現場一期一会(55年前、今、未来へ 万博会場で思う)

55年前、今、未来へ 万博会場で思う

1970年の大阪万博で思い出すのは、月の石と「こんにちは」を繰り返す三波春夫さんの歌声です。

小学2年生でした。福岡市の大規模団地に住み、ローラースケートに熱中していました。高度経済成長期のまっさかりです。

子どもも口ずさんだ万博のテーマ曲「世界の国からこんにちは」の歌詞は、毎日新聞社の公募で選ばれました。300万枚以上のレコードが売れたそうです。

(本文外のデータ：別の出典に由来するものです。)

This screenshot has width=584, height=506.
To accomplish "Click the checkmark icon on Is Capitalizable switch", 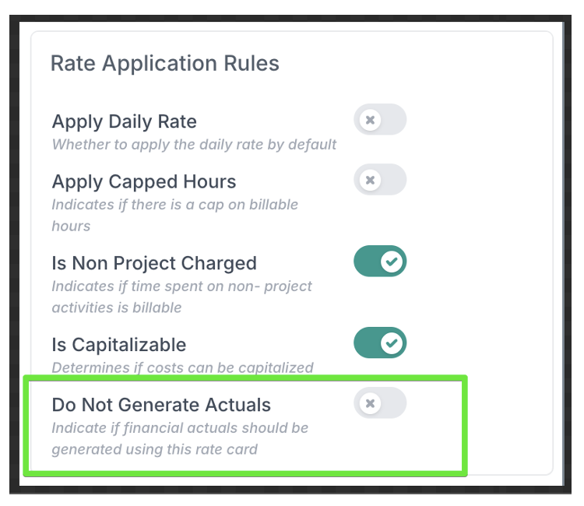I will coord(392,343).
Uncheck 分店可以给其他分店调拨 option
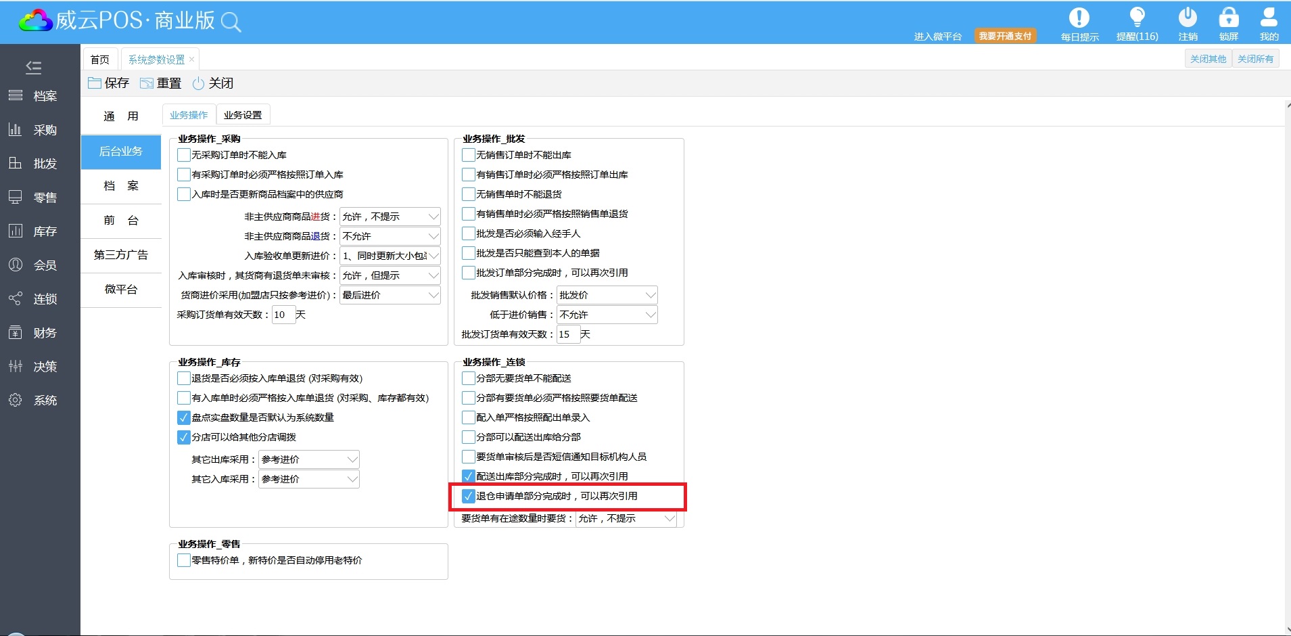Viewport: 1291px width, 636px height. coord(184,437)
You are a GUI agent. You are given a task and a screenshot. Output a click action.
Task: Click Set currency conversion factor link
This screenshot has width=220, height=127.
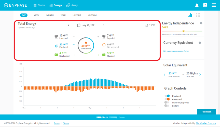click(x=176, y=51)
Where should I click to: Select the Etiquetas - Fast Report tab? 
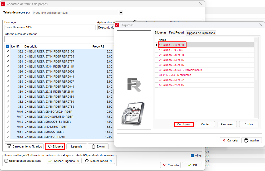pos(169,33)
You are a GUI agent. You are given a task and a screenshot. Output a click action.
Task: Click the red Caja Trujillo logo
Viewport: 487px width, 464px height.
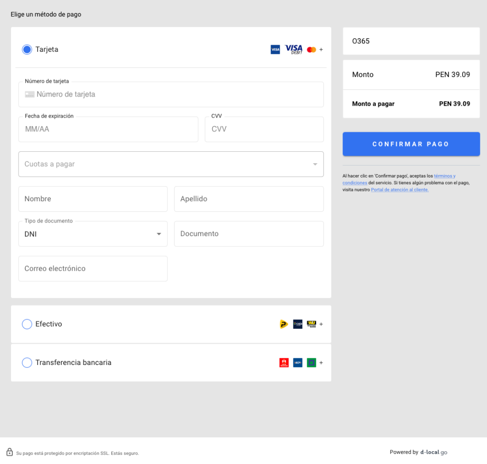point(284,363)
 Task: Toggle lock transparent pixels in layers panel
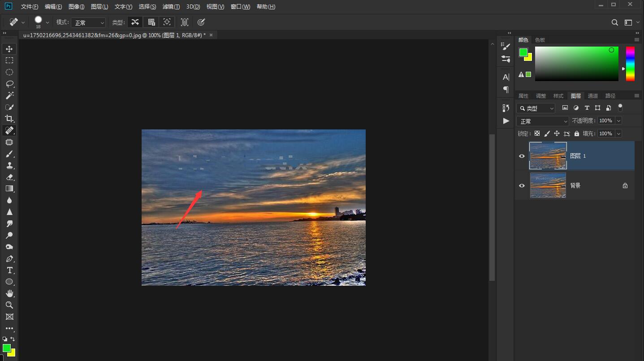click(x=537, y=133)
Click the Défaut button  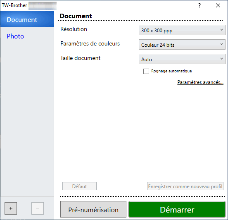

あれから55年――。大型連休明けに大阪・関西万博を訪れてみました。

開幕時の混乱も落ち着いたのか、会場へのアクセスは順調でした。一部パビリオンは「2時間待ち」でしたが、人気の大型テーマパークに比べればまだ余裕です。大屋根リングの一角にある芝生広場では、弁当を広げる家族連れも多く見られました。

世界へ日本の情報を発信する公益財団法人は、前回を「成長期」、今回を「成熟期」と定め、万博開催の意義を問いかけます。

日本に集まった海外の珍しい展示に歓声を上げたのが前回でした。今はインターネットで海外からの情報にあふれ、周囲に外国人がいるのも日常です。

半世紀余り前に未来の電話機として展示された「ワイヤレステレホン」は、現在ではスマートフォンとなって生活必需品です。一般家庭には珍しかった車は、デモ飛行とはいえ、空を飛ぶまでに進化しました。

今回の万博はどう評価されるのか。もしも次があるなら、どんな時代を映すのでしょうか。会場を後にしながら、未来の暮らしを想像してみました。